[TASK REQUIREMENTS] Please copy each line below that contains the word "will".

[ENTRIES SHOWN]
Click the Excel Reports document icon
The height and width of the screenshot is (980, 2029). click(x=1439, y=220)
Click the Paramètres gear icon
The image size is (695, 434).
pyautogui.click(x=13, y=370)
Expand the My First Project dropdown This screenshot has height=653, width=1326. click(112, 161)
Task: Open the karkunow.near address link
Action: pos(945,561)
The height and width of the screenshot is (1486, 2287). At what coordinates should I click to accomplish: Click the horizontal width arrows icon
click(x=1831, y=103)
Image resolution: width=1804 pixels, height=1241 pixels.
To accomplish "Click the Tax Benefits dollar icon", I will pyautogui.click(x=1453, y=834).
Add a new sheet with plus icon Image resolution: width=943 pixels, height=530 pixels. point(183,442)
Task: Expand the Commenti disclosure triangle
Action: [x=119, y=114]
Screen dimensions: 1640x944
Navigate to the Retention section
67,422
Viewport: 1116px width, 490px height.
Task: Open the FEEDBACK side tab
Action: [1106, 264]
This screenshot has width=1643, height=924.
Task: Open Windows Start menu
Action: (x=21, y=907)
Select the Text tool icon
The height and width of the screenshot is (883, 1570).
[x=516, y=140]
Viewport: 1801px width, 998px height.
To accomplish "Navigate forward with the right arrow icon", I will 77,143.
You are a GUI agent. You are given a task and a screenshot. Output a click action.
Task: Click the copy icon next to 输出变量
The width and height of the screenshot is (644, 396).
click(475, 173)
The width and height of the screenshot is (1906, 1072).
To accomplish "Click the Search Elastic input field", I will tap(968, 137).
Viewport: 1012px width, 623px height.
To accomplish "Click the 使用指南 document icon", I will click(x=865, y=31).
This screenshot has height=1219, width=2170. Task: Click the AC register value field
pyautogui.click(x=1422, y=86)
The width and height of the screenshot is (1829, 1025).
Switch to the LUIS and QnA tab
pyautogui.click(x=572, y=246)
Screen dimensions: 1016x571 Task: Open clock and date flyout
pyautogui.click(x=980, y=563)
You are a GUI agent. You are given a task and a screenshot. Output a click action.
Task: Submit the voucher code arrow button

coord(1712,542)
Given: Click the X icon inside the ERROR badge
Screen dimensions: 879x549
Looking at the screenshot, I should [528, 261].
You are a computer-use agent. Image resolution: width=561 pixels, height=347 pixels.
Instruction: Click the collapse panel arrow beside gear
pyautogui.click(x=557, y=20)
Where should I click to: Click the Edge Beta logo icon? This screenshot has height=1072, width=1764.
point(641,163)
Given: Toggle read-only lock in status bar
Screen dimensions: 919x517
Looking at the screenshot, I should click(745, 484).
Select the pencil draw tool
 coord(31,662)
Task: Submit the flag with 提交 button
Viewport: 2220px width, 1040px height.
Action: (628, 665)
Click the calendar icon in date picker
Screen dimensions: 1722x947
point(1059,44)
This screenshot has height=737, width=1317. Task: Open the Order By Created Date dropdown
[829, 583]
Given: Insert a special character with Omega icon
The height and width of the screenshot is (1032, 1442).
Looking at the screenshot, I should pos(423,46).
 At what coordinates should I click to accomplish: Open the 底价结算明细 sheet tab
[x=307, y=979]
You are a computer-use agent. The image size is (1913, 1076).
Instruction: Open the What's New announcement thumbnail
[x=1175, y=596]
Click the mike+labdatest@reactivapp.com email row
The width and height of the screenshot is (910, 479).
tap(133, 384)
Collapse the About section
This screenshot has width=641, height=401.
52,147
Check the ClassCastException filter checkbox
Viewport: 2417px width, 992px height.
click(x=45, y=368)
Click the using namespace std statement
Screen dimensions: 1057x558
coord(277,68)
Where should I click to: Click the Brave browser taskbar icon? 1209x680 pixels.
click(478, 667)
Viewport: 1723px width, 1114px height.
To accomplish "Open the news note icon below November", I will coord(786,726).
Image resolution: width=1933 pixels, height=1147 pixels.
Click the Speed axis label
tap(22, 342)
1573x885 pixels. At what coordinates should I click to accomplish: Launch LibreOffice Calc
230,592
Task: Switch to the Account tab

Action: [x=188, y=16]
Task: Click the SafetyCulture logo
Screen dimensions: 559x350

[TASK RESPONSE]
To accomplish "Click the Tax Benefits dollar icon", I will pyautogui.click(x=1453, y=834).
To accomplish "Navigate forward with the right arrow icon", I will 77,143.
To accomplish "Click the Search Elastic input field", I will tap(968, 137).
To accomplish "Click the 使用指南 document icon", I will click(x=865, y=31).
To accomplish "Open the news note icon below November", I will coord(786,726).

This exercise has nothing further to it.